From 47696884697adbebaf1b35dc72e234d5e88c0335 Mon Sep 17 00:00:00 2001
From: yunjey <yunjey47@naver.com>
Date: Thu, 13 Apr 2017 19:51:14 +0900
Subject: [PATCH] modified the code

---
 .../09 - Image Captioning/build_vocab.py      | 77 +++++++++++++++++++
 tutorials/09 - Image Captioning/resize.py     | 44 +++++++++++
 2 files changed, 121 insertions(+)
 create mode 100644 tutorials/09 - Image Captioning/build_vocab.py
 create mode 100644 tutorials/09 - Image Captioning/resize.py
diff --git a/tutorials/09 - Image Captioning/build_vocab.py b/tutorials/09 - Image Captioning/build_vocab.py
new file mode 100644
index 0000000..612920a
--- /dev/null
+++ b/tutorials/09 - Image Captioning/build_vocab.py	
@@ -0,0 +1,77 @@
+import nltk
+import pickle
+import argparse
+from collections import Counter
+from pycocotools.coco import COCO
+
+
+class Vocabulary(object):
+    """Simple vocabulary wrapper."""
+    def __init__(self):
+        self.word2idx = {}
+        self.idx2word = {}
+        self.idx = 0
+
+    def add_word(self, word):
+        if not word in self.word2idx:
+            self.word2idx[word] = self.idx
+            self.idx2word[self.idx] = word
+            self.idx += 1
+
+    def __call__(self, word):
+        if not word in self.word2idx:
+            return self.word2idx['<unk>']
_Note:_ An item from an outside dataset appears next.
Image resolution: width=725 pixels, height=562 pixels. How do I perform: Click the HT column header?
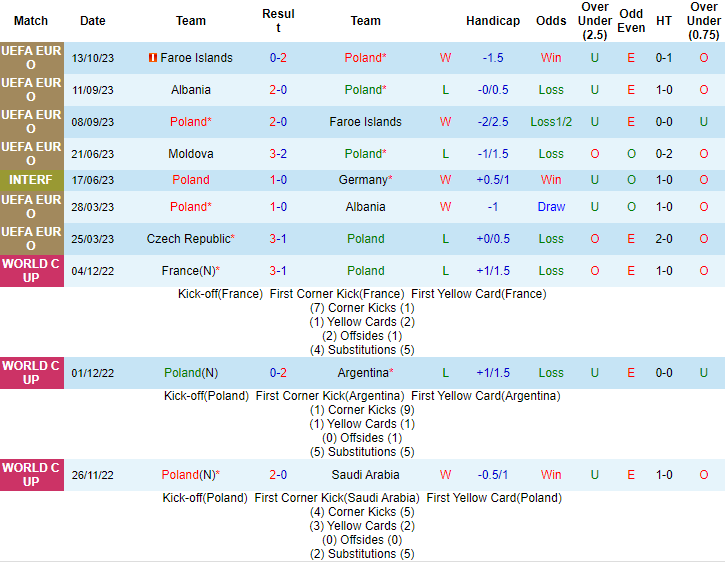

+        return self.word2idx[word]
+
+    def __len__(self):
+        return len(self.word2idx)
+
+def build_vocab(json, threshold):
+    """Build a simple vocabulary wrapper."""
+    coco = COCO(json)
+    counter = Counter()
+    ids = coco.anns.keys()
+    for i, id in enumerate(ids):
+        caption = str(coco.anns[id]['caption'])
+        tokens = nltk.tokenize.word_tokenize(caption.lower())
+        counter.update(tokens)
+
+        if i % 1000 == 0:
+            print("[%d/%d] Tokenized the captions." %(i, len(ids)))
+
+    # If the word frequency is less than 'threshold', then the word is discarded.
+    words = [word for word, cnt in counter.items() if cnt >= threshold]
+
+    # Creates a vocab wrapper and add some special tokens.
+    vocab = Vocabulary()
+    vocab.add_word('<pad>')
+    vocab.add_word('<start>')
+    vocab.add_word('<end>')
+    vocab.add_word('<unk>')
+
+    # Adds the words to the vocabulary.
+    for i, word in enumerate(words):
+        vocab.add_word(word)
+    return vocab
+
+def main(args):
+    vocab = build_vocab(json=args.caption_path,
+                        threshold=args.threshold)
+    vocab_path = args.vocab_path
+    with open(vocab_path, 'wb') as f:
+        pickle.dump(vocab, f, pickle.HIGHEST_PROTOCOL)
+    print("Total vocabulary size: %d" %len(vocab))
+    print("Saved the vocabulary wrapper to '%s'" %vocab_path)
+
+
+if __name__ == '__main__':
+    parser = argparse.ArgumentParser()
+    parser.add_argument('--caption_path', type=str, 
+                        default='./data/annotations/captions_train2014.json', 
+                        help='path for train annotation file')
+    parser.add_argument('--vocab_path', type=str, default='./data/vocab.pkl', 
+                        help='path for saving vocabulary wrapper')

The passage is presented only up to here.